- [TEXT PROVIDED]
Basics

Lecture given by David Mazières on April 1, 2014.

This course is taught by David Mazières and Bryan O'Sullivan, who together have done a lot of systems programming and research and Haskell. Meanwhile, the CA, David Terei, is a member of the Haskell language standards committee...

The goal of this class is to learn how to use Haskell to program systems with reduced upfront cost. Haskell is typically taught in the context of programming language research, but this course will adopt a systems perspective. It's a surprisingly flexible and effective language, and since it was created by and for programming language researchers, there are lots of interesting things to do, and it's extremely flexible (if you want to try something new, even if it's syntactical, this is as easy as using a library, unlike most programming languages).

The first week of this class will cover the basics of Haskell, though having some prior experience or a supplement (e.g. Real World Haskell or Learn You a Haskell) is helpful. After the basics, we will cover more advanced techniques. The class grade will be based on attendance and participation, with scribing one of the lectures, and also three warm-up programming assignments and a large final project and presentation, in groups of one to three people.

Now, let's talk about Haskell.

In order to use Haskell, one will want to install the Haskell platform or cabal, along with the Haskell compiler, ghc. The simplest program is

main = putStrLn "Hello, world!"

Unsurprisingly, this is a "Hello, world!" program. One can compile it, e.g. ghc -o hello hello.hs, but also load it into an interpreter ghci (in this regard, Haskell is much like Lisp).

The first thing you've noticed is the equals sign, which makes a binding, e.g.

x = 2       -- Two hyphens introduce a comment.
y = 3       -- Comments go until the end of a line.
main = let z = x + y -- let introduces local bindings.
       in print z

This program will print 5.

Bound names can't start with uppercase letters, and are separated by semicolons, which are usually automatically inserted as above. Functions can even be bound, e.g.:

add x y = x + y   -- defines function add
five = add 2 3    -- invokes function add

This is a good way to define functions.

Parentheses are important to eliminate ambiguity in function application.

bad = print add 2 3     -- error! (print should have only 1 argument)

main = print (add 2 3)  -- ok, calls print with 1 argument, 5

Haskell is a pure functional language. Thus, unlike variables in imperative languages, Haskell bindings are immutable: within a given scope, each symbol can be bound only once. In other words, the following is an error:

x = 5
x = 6 -- Error, cannot re-bind x

Bindings are thus order-independent; if any two are switched such that the program still makes sense (i.e. things aren't used after they are bound), the program behaves in the same way.

Another interesting fact is that bindings are lazy: definitions of symbols are only evaluated when they're needed. For example:

safeDiv x y =
    let q = div x y     -- safe as q isn't evaluated if y == 0
    in if y == 0 then 0 else q
main = print (safeDiv 1 0) -- prints 0

Notice this is completely different from C-like languages!

Another interesting aspect of bindings, which goes hand-in-hand with order-independence, is that bindings are recursive, so each binding is in scope within its own definition.

x = 5                   -- not used in main!

main = let x = x + 1    -- introduces a new x, defined in terms of itself
       in print x       -- loops forever, or stack overflows

In C, this would print 6, but here, x refers to itself! The runtime sometimes is able to detect the loop, however.

This means that writing things in Haskell requires thinking differently! For example, here's a factorial program in C:

long factorial(int n) {
    long result = 1;
    while (n > 1)

- [DATASET CONTENT]
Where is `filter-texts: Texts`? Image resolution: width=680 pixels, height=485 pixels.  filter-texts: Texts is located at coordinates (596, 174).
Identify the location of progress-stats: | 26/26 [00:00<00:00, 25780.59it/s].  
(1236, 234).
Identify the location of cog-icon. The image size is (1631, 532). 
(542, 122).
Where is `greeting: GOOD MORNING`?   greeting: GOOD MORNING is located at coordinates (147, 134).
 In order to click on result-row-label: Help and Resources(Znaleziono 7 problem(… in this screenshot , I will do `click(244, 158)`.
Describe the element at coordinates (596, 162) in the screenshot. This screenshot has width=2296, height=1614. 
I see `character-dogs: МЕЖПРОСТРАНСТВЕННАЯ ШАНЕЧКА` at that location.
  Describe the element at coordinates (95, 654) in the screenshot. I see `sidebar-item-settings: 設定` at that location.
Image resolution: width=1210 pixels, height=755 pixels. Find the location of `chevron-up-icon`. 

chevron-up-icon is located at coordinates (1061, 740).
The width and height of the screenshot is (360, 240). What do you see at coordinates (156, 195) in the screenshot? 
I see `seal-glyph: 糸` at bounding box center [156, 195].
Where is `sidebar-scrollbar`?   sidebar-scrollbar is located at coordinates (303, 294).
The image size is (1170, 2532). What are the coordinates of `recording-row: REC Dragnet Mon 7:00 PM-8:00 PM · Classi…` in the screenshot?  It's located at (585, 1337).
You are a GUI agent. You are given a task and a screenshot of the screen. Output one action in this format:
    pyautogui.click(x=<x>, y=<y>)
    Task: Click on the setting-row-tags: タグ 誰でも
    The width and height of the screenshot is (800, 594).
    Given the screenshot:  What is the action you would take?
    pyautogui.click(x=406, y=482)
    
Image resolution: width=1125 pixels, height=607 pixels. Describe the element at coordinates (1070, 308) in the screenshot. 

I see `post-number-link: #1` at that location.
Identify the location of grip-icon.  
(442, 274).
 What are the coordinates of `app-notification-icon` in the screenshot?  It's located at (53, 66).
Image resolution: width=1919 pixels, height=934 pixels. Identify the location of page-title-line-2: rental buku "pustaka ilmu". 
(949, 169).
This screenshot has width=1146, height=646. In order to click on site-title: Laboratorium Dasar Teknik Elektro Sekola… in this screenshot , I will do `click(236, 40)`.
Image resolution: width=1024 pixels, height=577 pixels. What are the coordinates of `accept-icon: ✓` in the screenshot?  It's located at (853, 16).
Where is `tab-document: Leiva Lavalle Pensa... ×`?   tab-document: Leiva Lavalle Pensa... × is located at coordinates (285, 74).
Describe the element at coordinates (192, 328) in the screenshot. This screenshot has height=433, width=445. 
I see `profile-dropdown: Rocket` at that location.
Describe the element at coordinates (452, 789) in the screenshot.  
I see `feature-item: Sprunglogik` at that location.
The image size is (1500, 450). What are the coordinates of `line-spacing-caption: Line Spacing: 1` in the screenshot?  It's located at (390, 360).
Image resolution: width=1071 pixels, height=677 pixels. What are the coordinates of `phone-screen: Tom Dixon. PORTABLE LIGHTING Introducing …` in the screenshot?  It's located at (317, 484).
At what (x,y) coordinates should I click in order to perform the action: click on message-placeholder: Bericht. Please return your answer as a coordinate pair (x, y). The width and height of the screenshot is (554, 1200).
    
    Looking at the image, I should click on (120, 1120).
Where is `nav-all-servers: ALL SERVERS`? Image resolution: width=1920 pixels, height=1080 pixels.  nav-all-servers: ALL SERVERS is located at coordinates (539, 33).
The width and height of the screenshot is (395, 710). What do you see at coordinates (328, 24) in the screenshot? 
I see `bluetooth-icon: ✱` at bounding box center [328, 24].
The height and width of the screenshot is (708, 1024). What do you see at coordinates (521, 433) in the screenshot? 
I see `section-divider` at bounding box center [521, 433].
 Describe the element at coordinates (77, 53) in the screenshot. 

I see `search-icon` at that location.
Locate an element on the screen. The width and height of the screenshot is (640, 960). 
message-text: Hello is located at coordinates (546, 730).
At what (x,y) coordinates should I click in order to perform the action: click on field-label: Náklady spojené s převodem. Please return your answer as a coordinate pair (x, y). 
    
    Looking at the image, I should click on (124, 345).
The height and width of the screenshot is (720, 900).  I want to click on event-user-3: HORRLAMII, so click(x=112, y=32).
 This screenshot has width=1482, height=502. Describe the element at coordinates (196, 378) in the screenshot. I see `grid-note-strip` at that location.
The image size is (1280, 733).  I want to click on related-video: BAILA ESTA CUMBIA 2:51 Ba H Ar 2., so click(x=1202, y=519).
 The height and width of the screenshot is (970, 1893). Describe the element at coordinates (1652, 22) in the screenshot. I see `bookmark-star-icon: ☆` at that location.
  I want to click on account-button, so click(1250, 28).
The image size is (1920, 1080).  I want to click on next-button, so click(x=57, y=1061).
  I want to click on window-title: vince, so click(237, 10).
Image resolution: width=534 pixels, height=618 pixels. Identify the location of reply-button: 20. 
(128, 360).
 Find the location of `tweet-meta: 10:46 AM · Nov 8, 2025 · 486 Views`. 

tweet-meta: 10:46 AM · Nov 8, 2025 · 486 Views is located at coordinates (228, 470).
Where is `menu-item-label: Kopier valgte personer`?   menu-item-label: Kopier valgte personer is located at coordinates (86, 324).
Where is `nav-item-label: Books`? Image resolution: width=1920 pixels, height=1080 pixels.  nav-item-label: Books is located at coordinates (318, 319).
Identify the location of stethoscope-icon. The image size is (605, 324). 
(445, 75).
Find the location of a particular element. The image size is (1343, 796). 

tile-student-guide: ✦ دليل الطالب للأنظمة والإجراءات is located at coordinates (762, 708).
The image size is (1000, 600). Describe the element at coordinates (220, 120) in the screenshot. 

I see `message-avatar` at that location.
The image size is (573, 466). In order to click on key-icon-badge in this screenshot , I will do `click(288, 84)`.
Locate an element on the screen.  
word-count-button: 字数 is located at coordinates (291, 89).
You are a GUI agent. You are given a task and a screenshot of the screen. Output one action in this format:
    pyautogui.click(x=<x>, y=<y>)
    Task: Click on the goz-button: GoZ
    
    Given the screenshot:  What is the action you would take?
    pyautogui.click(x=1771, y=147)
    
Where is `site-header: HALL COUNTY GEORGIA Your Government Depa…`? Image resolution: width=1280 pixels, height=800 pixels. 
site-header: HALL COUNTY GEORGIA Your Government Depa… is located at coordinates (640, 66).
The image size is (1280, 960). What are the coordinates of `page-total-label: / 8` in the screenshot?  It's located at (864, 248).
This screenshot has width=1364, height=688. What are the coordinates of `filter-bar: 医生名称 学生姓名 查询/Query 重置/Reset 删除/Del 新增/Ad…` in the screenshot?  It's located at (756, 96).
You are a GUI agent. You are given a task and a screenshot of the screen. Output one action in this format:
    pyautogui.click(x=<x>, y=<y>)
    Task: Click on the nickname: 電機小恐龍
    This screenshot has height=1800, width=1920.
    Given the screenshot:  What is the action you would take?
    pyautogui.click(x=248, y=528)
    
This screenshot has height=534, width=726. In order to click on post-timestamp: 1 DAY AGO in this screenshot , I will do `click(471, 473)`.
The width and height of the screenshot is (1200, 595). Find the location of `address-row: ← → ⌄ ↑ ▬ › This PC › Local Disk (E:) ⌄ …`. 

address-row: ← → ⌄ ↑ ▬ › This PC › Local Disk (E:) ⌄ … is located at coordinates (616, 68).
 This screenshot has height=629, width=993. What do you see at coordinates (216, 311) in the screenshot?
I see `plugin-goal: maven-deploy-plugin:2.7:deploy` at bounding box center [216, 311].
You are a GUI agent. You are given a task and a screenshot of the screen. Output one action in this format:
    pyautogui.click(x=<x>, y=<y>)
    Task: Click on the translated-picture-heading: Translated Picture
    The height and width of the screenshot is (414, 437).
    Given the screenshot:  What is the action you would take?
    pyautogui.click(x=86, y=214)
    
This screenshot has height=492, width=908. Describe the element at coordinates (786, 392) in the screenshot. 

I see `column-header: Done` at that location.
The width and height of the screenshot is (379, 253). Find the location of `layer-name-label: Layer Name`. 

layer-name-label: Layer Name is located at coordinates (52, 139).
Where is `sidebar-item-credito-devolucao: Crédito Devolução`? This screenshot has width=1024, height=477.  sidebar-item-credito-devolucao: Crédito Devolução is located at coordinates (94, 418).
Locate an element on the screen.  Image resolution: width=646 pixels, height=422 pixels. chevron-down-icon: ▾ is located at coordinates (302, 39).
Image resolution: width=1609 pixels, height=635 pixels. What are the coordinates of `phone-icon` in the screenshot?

- [EXERCISE] Could you carry on the Haskell lecture notes from the point where they stop, partway through the C factorial function?

- [EXERCISE RESPONSE]
        result *= n--;
    return result;
}

But in Haskell, one uses recursion.

factorial n = if n > 1 then n * factorial (n-1)
                       else 1

However, the C function requires constant space, but the Haskell version requires n stack frames! But Haskell supports optimized tail recursion; if a function ends with a call to itself (i.e. is tail-recursive), then it can be optimized into a loop. However, the definition provided above isn't tail-recursive.

Using an accumulator, the factorial function can be made tail-recursive.

factorial n = let loop acc n' = if n' > 1
                                then loop (acc * n') (n' - 1)
                                else acc
              in loop 1 n

This uses an accumulator to keep track of the partial result. It's a bit clunky, but can be tidied up with Haskell's incredible concision. For example, one can use guards to shorten function declarations, e.g.

factorial n = let loop acc n' | n' > 1 = loop (acc * n') (n' - 1)
                              | otherwise = acc
              in loop 1 n

The guards (pipe symbols) are evaluated from top to bottom; the first one that evaluates to True is followed. otherwise is defined to be True, but it makes the code easier to read. One might also introduce a where clause, which is like let but can support multiple guarded definitions, and is thus convenient for use around guards.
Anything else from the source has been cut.